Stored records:
·····
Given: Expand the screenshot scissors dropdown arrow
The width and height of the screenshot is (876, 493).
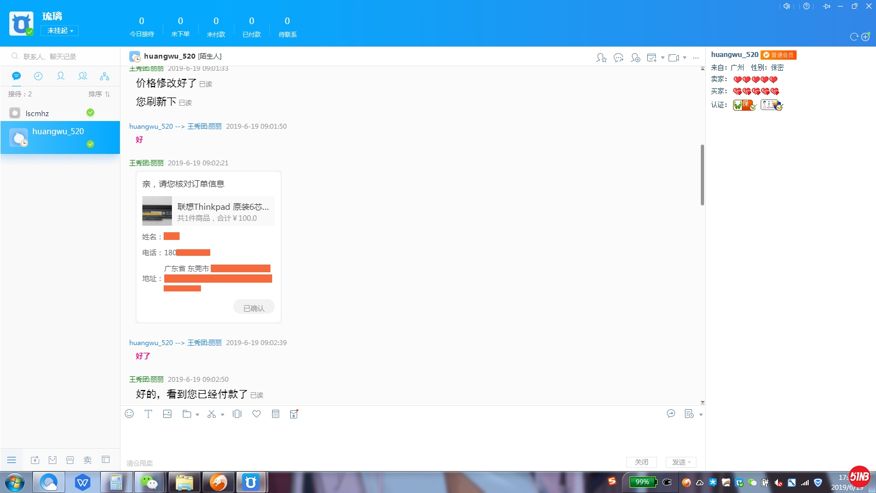Looking at the screenshot, I should (x=222, y=415).
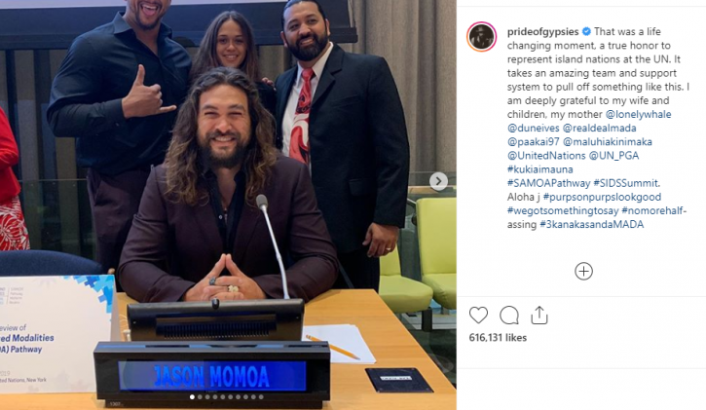Open the @realdealmada mention
Screen dimensions: 706x410
599,129
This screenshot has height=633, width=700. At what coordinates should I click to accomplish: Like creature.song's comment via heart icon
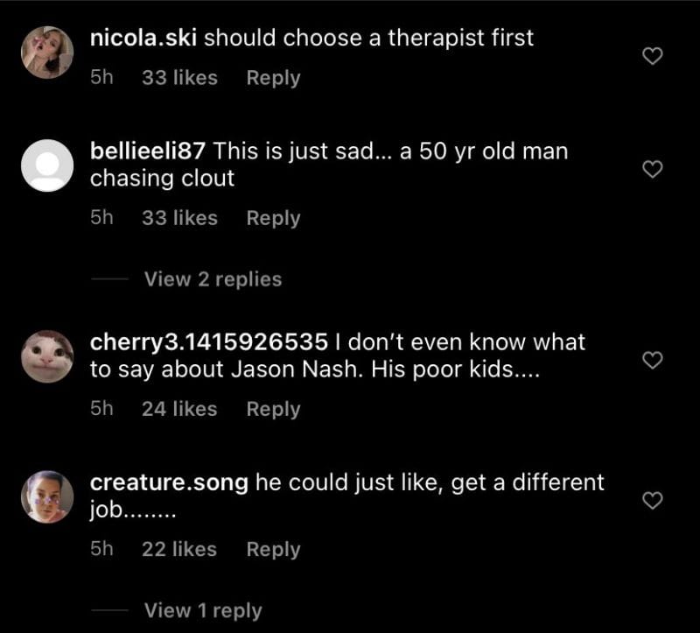651,501
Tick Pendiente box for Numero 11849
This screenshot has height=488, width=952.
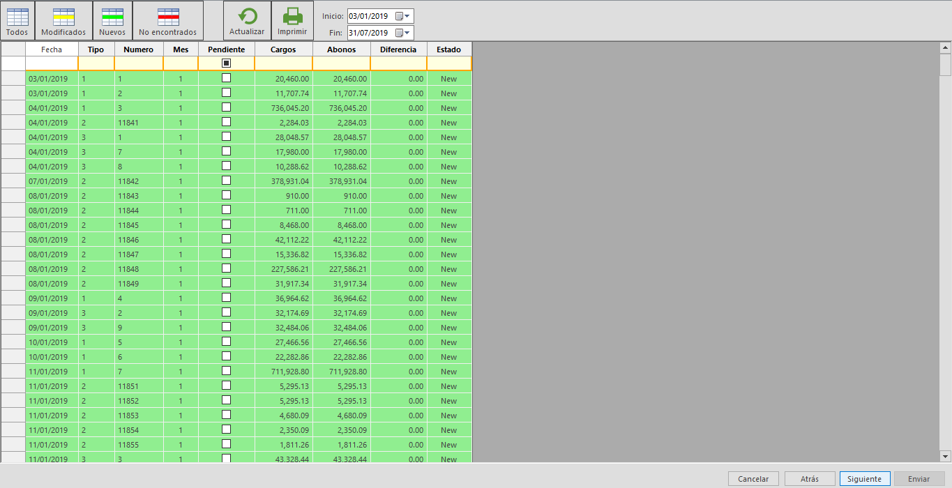(x=226, y=283)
·····
What needs to be done:
Give the data back exactly, omitting all pictures.

Reply to the exercise:
Given: Expand the screenshot scissors dropdown arrow
The width and height of the screenshot is (876, 493).
Looking at the screenshot, I should (x=222, y=415).
Open the @realdealmada mention
Screen dimensions: 706x410
599,129
This screenshot has height=633, width=700. At what coordinates should I click to accomplish: Like creature.song's comment via heart icon
651,501
Tick Pendiente box for Numero 11849
This screenshot has height=488, width=952.
(x=226, y=283)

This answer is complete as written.